Multi-speaker conversations

Generate stitched, multi-turn dialogue audio in one API call — including across providers.

If you've read Conversations, you know the shape. This guide is the practical recipe: when to use the conversation endpoint, how to choose between shared and per-turn models, and how to manage gaps and volume.

When to use it

Use POST /v1/audio/conversation whenever you need:

More than one voice in a single piece of audio,
Server-side stitching (no client-side audio mixing),
Volume normalisation across mixed providers,
Per-turn timing control.

If you just need a single voice reading a long passage, use /v1/audio/speech — it streams and gets going faster.

Shared model recipe (single provider)

The simplest case. Pin the provider/model at the top level (or per-turn in the SDK) and let every turn just pick a voice:

import { generateConversation } from "@speech-sdk/core";

const result = await generateConversation({
  apiKey: process.env.SPEECHBASE_API_KEY,
  turns: [
    { model: "openai/gpt-4o-mini-tts", voice: "alloy",   text: "Welcome to the show." },
    { model: "openai/gpt-4o-mini-tts", voice: "shimmer", text: "Glad to be here." },
  ],
  gapMs: 400,
  volumeDbfs: -16,
  output: { format: "mp3" },
});

{
  "model": "openai/gpt-4o-mini-tts",
  "turns": [
    { "voice": "alloy",   "text": "Welcome to the show." },
    { "voice": "shimmer", "text": "Glad to be here." }
  ],
  "gapMs": 400,
  "volumeDbfs": -16,
  "output": "mp3"
}

Use this when one provider has the voices you want and you don't need cross-provider mixing.
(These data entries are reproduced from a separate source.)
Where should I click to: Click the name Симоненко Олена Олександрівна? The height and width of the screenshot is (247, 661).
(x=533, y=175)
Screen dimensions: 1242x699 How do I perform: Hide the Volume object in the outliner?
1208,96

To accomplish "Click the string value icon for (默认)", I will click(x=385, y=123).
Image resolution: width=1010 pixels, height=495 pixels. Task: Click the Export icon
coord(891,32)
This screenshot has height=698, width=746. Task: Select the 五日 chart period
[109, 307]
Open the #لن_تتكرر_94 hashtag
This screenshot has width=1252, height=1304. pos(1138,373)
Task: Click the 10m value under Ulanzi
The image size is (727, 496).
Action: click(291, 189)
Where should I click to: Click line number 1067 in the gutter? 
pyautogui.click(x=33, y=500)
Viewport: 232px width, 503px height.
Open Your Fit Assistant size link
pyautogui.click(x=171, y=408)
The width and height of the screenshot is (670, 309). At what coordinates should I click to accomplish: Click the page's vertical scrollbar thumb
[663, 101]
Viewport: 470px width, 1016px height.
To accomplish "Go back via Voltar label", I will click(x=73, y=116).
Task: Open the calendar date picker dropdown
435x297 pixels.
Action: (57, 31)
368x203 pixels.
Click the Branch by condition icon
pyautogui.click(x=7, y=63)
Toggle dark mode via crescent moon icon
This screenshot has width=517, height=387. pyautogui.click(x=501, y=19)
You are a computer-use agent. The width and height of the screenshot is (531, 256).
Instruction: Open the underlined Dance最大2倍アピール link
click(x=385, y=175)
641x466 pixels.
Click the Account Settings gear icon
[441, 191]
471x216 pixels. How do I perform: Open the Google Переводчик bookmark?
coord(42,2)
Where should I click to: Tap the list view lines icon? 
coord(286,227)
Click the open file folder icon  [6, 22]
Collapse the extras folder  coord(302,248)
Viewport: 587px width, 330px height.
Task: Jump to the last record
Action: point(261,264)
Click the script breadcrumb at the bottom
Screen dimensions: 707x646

Per-turn recipe (mixed providers)

Specify the model per turn and mix providers freely:

import { generateConversation } from "@speech-sdk/core";

const result = await generateConversation({
  apiKey: process.env.SPEECHBASE_API_KEY,
  turns: [
    {
      model: "elevenlabs/eleven_v3",
      voice: "EXAV...",
      text: "I'm running narration on ElevenLabs.",
    },
    {
      model: "openai/gpt-4o-mini-tts",
      voice: "alloy",
      text: "And I'm replying on OpenAI.",
    },
  ],
  gapMs: 500,
  volumeDbfs: -16,
  output: { format: "mp3" },
});

{
  "turns": [
    {
      "provider": "elevenlabs",
      "model": "eleven_v3",
      "voice": "EXAV...",
      "text": "I'm running narration on ElevenLabs."
    },
    {
      "provider": "openai",
      "model": "gpt-4o-mini-tts",
      "voice": "alloy",
      "text": "And I'm replying on OpenAI."
    }
  ],
  "gapMs": 500,
  "volumeDbfs": -16,
  "output": "mp3"
}

Use this when:

Different voices live with different providers (custom-cloned voices, niche providers, etc.),
You want to A/B different providers in the same piece,
You're cost-optimising — fast/cheap provider for short turns, premium provider for hero turns.

Speechbase validates BYOK availability for every provider you reference before dispatching anything; you won't get a half-rendered conversation.

Tuning gap and volume

What you want	Settings
Tight, podcast-like back-and-forth	`gapMs: 250–400`, `volumeDbfs: -16`
Thoughtful, narrated dialogue	`gapMs: 600–900`, `volumeDbfs: -18`
Compliant streaming loudness (LUFS-style)	`volumeDbfs: -23`
Audiobook-style pacing	`gapMs: 800+`

If you skip volumeDbfs, Speechbase passes audio through without normalisation. That works when every turn comes from the same provider with the same voice settings; with mixed providers you almost certainly want it set.

Word-level timestamps

POST /v1/audio/conversation/with-timestamps returns the same envelope plus a timestamps array. Each entry includes a turnIndex so you can attribute words back to their turn. See Word-level timestamps.

Limits and behaviour

Buffered, not streamed. Conversations always return after every turn is rendered.
All-or-nothing. A failure on any turn (moderation, provider error) fails the whole request.
Moderation runs per-turn. Each turn's text is checked; one bad turn blocks the conversation.
Logged as one request. The log entry attributes the parent request and records per-turn metadata as children for analytics.